- DOCUMENT EXTRACT:
- Opening Delimiter -

For this 90 minutes session, we invited a small group of experts to share their knowledge on rural mobility:

Stefan Zoll, Ioki will talk about Connecting the country to the city with the help of algorithms

Mathias Großklaus, neuland21 will talk about the why mobility is such an important part of their vision for a future country side

Lieke Ypma, – Mobility in life contexts / people-centred mobility – will talk about Life changing situations and triggers for mobility behaviour change

Ideate to facilitate behaviour change

These short presentations will provide inspiration for all of us to ideate on how we can make (future) rural mobility to be more inclusive and sustainable. The focus will be on how people can best be supported to change their mobility behaviour.

We look forward to seeing you in the session,
Pieter Diepenmaat & Andrea Krajewski


Better connected cities

Wednesday 9 December; 9:00-10:30

We love a good city. But what does that mean? What makes cities livable? Since we’re at ThingsCon: What roles do technology and data play? What are the interrelations between data, governance, policy, and quality of life? How can we make sure that as cities get more connected, citizen (not vendors) are front and center?

The Better Connected Cities session will be an informal, open and safe space to explore these questions together. Capped at around 30 participants, this session will last a total of 90 minutes and consist of two parts: Two brief opening conversations between up to 3 experts will set the stage and tone, followed by an active group discussion.

As topical “flag poles”, we think of these areas as particularly worth exploring in our conversation:

  • Equity & Fairness
  • Policy & Governance
  • Data & Power Dynamics
  • Resilience & Participation
  • Diversity & Inclusion

This session will be hosted by Simon Höher (ThingsCon, Hybrid City Lab) and Peter Bihr (ThingsCon, The Waving Cat, Berlin institute for smart cities and civil rights).

We will have introducing presentations by Usman Haque and Maaike Harbers.

Maaike Harbers

Maaike Harbers is a professor of applied sciences in Artificial Intelligence & Society at Research Center Creating 010 at Rotterdam University of Applied Sciences. Her work focuses on the ethical and societal implications of artificial intelligence, and she researches how designers of AI-applications can account for the implications of their concepts on human values, like privacy, freedom and equity. Maaike Harbers holds a PhD in Artificial Intelligence, and a MA in Philosophy.

Usman Haque

Usman Haque is founding partner and creative director of Umbrellium, designing and building urban technologies that support citizen empowerment and high-impact engagement in cities; and a search engine for the Internet of Things. Earlier, he launched the Internet of Things data infrastructure and community platform, which was acquired by LogMeIn in 2011. Trained as an architect, he has created responsive environments, interactive installations, digital interface devices and dozens of mass-participation initiatives throughout the world. His skills include the design and engineering of both physical spaces and the software and systems that bring them to life. He has also taught at the Bartlett School of Architecture, including the Interactive Architecture Workshop (until 2005) and RC12 Urban Design cluster, “Participatory systems for networked urban environments”. He received the 2008 Design of the Year Award (interactive) from the Design Museum, UK, a 2009 World Technology Award (art), the Japan Media Arts Festival Excellence prize and the Asia Digital Art Award Grand Prize. • •

Simon Höher

Lead Public Design zero360 Simon heads the Hybrid City Lab, the public design unit of Berlin-based innovation firm zero360. Since 2014 he co-chairs ThingsCon. In his work, he explores systemic concepts of technology, culture, and society in a global context. As a serial entrepreneur and strategy consultant, he works with organizations to co-create their future, fosters connections between people, ideas, and products.

- Closing Delimiter -

- DATA RECORDS:
- Opening Delimiter -

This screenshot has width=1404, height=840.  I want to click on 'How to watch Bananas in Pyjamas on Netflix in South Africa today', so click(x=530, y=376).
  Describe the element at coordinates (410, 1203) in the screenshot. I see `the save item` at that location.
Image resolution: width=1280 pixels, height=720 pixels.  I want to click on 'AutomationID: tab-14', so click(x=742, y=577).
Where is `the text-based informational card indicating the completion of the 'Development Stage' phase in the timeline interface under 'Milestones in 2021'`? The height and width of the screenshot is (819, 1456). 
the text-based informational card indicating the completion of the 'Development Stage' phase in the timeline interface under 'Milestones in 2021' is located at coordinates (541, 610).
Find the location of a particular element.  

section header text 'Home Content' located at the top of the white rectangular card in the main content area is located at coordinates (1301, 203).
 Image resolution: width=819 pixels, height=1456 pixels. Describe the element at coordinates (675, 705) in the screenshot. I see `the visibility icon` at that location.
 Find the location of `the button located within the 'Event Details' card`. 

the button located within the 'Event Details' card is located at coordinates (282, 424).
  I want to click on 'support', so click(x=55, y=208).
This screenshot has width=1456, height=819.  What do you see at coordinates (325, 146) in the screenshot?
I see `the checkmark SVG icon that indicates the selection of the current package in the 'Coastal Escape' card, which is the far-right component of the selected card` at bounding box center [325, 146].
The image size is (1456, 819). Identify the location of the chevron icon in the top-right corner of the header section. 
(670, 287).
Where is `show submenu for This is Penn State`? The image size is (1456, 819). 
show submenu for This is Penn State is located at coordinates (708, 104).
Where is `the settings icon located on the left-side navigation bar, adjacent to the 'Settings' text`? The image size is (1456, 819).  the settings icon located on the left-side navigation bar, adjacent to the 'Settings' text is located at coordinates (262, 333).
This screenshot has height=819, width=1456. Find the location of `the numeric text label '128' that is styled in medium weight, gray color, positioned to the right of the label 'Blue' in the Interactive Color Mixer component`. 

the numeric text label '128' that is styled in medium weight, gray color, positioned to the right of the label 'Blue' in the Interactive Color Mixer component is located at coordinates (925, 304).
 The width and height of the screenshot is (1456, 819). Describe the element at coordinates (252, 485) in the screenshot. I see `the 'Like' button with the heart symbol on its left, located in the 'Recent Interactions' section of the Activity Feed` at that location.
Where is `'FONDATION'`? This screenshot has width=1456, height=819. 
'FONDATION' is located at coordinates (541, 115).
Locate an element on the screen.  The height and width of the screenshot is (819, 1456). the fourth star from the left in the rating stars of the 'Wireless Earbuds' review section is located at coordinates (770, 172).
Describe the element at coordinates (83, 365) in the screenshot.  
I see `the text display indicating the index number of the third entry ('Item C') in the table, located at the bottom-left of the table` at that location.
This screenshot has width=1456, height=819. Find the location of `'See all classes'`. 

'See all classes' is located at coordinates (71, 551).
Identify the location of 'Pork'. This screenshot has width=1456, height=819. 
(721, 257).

- Closing Delimiter -

From the conference text, give again the part that opens with the words containing "Wednesday 9 December;" and closes with "front and center?", swapping "quality of life" for "well-being".

- ANSWER SPACE:
Wednesday 9 December; 9:00-10:30

We love a good city. But what does that mean? What makes cities livable? Since we’re at ThingsCon: What roles do technology and data play? What are the interrelations between data, governance, policy, and well-being? How can we make sure that as cities get more connected, citizen (not vendors) are front and center?